Stored data entries
-------
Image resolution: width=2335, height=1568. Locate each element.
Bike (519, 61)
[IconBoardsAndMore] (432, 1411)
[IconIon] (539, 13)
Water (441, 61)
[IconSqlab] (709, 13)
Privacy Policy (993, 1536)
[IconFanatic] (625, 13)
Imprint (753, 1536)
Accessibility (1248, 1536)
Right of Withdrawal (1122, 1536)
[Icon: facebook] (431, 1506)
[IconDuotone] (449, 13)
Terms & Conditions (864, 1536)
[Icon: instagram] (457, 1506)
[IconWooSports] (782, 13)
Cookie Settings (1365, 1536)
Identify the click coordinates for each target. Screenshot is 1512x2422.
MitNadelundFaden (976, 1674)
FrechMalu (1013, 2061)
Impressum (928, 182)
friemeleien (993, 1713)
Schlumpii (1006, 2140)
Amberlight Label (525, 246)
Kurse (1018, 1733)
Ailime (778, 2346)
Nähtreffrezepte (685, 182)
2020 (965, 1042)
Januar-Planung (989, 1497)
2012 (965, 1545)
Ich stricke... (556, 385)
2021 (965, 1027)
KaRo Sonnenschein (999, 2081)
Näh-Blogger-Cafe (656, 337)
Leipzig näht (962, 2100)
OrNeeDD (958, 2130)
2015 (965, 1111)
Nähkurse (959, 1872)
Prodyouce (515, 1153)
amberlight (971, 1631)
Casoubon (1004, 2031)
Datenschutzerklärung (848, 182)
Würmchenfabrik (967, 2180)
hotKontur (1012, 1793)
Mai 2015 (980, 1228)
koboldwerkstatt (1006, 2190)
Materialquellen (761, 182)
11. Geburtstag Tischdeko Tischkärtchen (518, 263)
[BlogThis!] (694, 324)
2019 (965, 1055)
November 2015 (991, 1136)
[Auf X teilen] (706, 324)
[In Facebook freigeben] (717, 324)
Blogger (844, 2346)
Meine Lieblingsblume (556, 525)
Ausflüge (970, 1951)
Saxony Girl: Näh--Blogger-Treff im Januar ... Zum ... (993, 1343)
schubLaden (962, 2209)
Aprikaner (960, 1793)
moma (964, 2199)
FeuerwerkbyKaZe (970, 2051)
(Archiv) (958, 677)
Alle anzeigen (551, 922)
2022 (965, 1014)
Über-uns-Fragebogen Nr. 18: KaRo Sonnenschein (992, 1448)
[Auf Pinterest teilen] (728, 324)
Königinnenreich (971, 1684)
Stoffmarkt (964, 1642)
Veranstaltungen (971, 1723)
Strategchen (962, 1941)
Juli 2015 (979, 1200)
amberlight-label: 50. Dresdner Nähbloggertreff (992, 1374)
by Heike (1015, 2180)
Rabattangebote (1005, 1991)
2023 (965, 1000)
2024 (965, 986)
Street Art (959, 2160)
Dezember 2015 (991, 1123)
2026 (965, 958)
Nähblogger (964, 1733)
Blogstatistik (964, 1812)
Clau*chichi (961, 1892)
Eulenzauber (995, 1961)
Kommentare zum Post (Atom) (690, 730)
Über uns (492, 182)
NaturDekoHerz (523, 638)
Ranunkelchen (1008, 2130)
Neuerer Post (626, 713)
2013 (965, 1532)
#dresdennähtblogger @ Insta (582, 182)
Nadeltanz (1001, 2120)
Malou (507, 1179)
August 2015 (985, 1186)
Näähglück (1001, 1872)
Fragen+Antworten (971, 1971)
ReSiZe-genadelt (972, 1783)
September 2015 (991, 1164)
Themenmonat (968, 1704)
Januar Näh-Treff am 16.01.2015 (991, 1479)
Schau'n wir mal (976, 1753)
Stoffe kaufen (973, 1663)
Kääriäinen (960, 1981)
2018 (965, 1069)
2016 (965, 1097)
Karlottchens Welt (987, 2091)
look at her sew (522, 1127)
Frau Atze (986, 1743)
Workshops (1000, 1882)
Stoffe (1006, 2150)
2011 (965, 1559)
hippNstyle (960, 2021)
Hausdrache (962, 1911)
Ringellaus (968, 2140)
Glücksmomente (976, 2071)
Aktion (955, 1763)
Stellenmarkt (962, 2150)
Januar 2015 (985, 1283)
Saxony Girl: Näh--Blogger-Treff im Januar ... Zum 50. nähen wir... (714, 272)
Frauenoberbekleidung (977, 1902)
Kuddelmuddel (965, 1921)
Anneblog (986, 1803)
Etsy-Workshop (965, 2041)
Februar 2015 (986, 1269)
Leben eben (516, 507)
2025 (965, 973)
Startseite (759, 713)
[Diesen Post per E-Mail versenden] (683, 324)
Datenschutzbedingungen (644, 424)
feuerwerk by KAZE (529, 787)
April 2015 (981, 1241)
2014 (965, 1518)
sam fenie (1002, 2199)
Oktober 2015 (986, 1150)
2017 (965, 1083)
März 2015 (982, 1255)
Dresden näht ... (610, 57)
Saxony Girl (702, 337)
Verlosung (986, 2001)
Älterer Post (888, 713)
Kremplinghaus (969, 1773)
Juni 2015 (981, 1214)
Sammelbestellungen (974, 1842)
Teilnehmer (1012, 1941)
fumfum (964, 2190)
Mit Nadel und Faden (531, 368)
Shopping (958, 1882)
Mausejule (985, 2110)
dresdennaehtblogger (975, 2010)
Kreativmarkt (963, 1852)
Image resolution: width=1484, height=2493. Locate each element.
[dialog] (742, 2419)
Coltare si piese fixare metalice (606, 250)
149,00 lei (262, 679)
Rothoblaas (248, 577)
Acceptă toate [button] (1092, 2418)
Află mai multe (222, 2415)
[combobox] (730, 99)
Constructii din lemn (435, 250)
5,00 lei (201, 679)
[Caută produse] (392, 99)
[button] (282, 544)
-------
— WHAT YOU NEED TO DO —
Give the entries once more, exactly as they appear.

— SOLUTION FOR THIS TASK —
Image resolution: width=2335, height=1568. Locate each element.
Bike (519, 61)
[IconBoardsAndMore] (432, 1411)
[IconIon] (539, 13)
Water (441, 61)
[IconSqlab] (709, 13)
Privacy Policy (993, 1536)
[IconFanatic] (625, 13)
Imprint (753, 1536)
Accessibility (1248, 1536)
Right of Withdrawal (1122, 1536)
[Icon: facebook] (431, 1506)
[IconDuotone] (449, 13)
Terms & Conditions (864, 1536)
[Icon: instagram] (457, 1506)
[IconWooSports] (782, 13)
Cookie Settings (1365, 1536)
Identify the click coordinates for each target. Screenshot is 1512x2422.
MitNadelundFaden (976, 1674)
FrechMalu (1013, 2061)
Impressum (928, 182)
friemeleien (993, 1713)
Schlumpii (1006, 2140)
Amberlight Label (525, 246)
Kurse (1018, 1733)
Ailime (778, 2346)
Nähtreffrezepte (685, 182)
2020 (965, 1042)
Januar-Planung (989, 1497)
2012 (965, 1545)
Ich stricke... (556, 385)
2021 (965, 1027)
KaRo Sonnenschein (999, 2081)
Näh-Blogger-Cafe (656, 337)
Leipzig näht (962, 2100)
OrNeeDD (958, 2130)
2015 (965, 1111)
Nähkurse (959, 1872)
Prodyouce (515, 1153)
amberlight (971, 1631)
Casoubon (1004, 2031)
Datenschutzerklärung (848, 182)
Würmchenfabrik (967, 2180)
hotKontur (1012, 1793)
Mai 2015 (980, 1228)
koboldwerkstatt (1006, 2190)
Materialquellen (761, 182)
11. Geburtstag Tischdeko Tischkärtchen (518, 263)
[BlogThis!] (694, 324)
2019 (965, 1055)
November 2015 (991, 1136)
[Auf X teilen] (706, 324)
[In Facebook freigeben] (717, 324)
Blogger (844, 2346)
Meine Lieblingsblume (556, 525)
Ausflüge (970, 1951)
Saxony Girl: Näh--Blogger-Treff im Januar ... Zum ... (993, 1343)
schubLaden (962, 2209)
Aprikaner (960, 1793)
moma (964, 2199)
FeuerwerkbyKaZe (970, 2051)
(Archiv) (958, 677)
Alle anzeigen (551, 922)
2022 (965, 1014)
Über-uns-Fragebogen Nr. 18: KaRo Sonnenschein (992, 1448)
[Auf Pinterest teilen] (728, 324)
Königinnenreich (971, 1684)
Stoffmarkt (964, 1642)
Veranstaltungen (971, 1723)
Strategchen (962, 1941)
Juli 2015 (979, 1200)
amberlight-label: 50. Dresdner Nähbloggertreff (992, 1374)
by Heike (1015, 2180)
Rabattangebote (1005, 1991)
2023 (965, 1000)
2024 (965, 986)
Street Art (959, 2160)
Dezember 2015 (991, 1123)
2026 (965, 958)
Nähblogger (964, 1733)
Blogstatistik (964, 1812)
Clau*chichi (961, 1892)
Eulenzauber (995, 1961)
Kommentare zum Post (Atom) (690, 730)
Über uns (492, 182)
NaturDekoHerz (523, 638)
Ranunkelchen (1008, 2130)
Neuerer Post (626, 713)
2013 (965, 1532)
#dresdennähtblogger @ Insta (582, 182)
Nadeltanz (1001, 2120)
Malou (507, 1179)
August 2015 (985, 1186)
Näähglück (1001, 1872)
Fragen+Antworten (971, 1971)
ReSiZe-genadelt (972, 1783)
September 2015 (991, 1164)
Themenmonat (968, 1704)
Januar Näh-Treff am 16.01.2015 (991, 1479)
Schau'n wir mal (976, 1753)
Stoffe kaufen (973, 1663)
Kääriäinen (960, 1981)
2018 (965, 1069)
2016 (965, 1097)
Karlottchens Welt (987, 2091)
look at her sew (522, 1127)
Frau Atze (986, 1743)
Workshops (1000, 1882)
Stoffe (1006, 2150)
2011 (965, 1559)
hippNstyle (960, 2021)
Hausdrache (962, 1911)
Ringellaus (968, 2140)
Glücksmomente (976, 2071)
Aktion (955, 1763)
Stellenmarkt (962, 2150)
Januar 2015 (985, 1283)
Saxony Girl: Näh--Blogger-Treff im Januar ... Zum 50. nähen wir... (714, 272)
Frauenoberbekleidung (977, 1902)
Kuddelmuddel (965, 1921)
Anneblog (986, 1803)
Etsy-Workshop (965, 2041)
Februar 2015 (986, 1269)
Leben eben (516, 507)
2025 (965, 973)
Startseite (759, 713)
[Diesen Post per E-Mail versenden] (683, 324)
Datenschutzbedingungen (644, 424)
feuerwerk by KAZE (529, 787)
April 2015 (981, 1241)
2014 (965, 1518)
sam fenie (1002, 2199)
Oktober 2015 (986, 1150)
2017 (965, 1083)
März 2015 (982, 1255)
Dresden näht ... (610, 57)
Saxony Girl (702, 337)
Verlosung (986, 2001)
Älterer Post (888, 713)
Kremplinghaus (969, 1773)
Juni 2015 (981, 1214)
Sammelbestellungen (974, 1842)
Teilnehmer (1012, 1941)
fumfum (964, 2190)
Mit Nadel und Faden (531, 368)
Shopping (958, 1882)
Mausejule (985, 2110)
dresdennaehtblogger (975, 2010)
Kreativmarkt (963, 1852)
Image resolution: width=1484, height=2493. Locate each element.
[dialog] (742, 2419)
Coltare si piese fixare metalice (606, 250)
149,00 lei (262, 679)
Rothoblaas (248, 577)
Acceptă toate [button] (1092, 2418)
Află mai multe (222, 2415)
[combobox] (730, 99)
Constructii din lemn (435, 250)
5,00 lei (201, 679)
[Caută produse] (392, 99)
[button] (282, 544)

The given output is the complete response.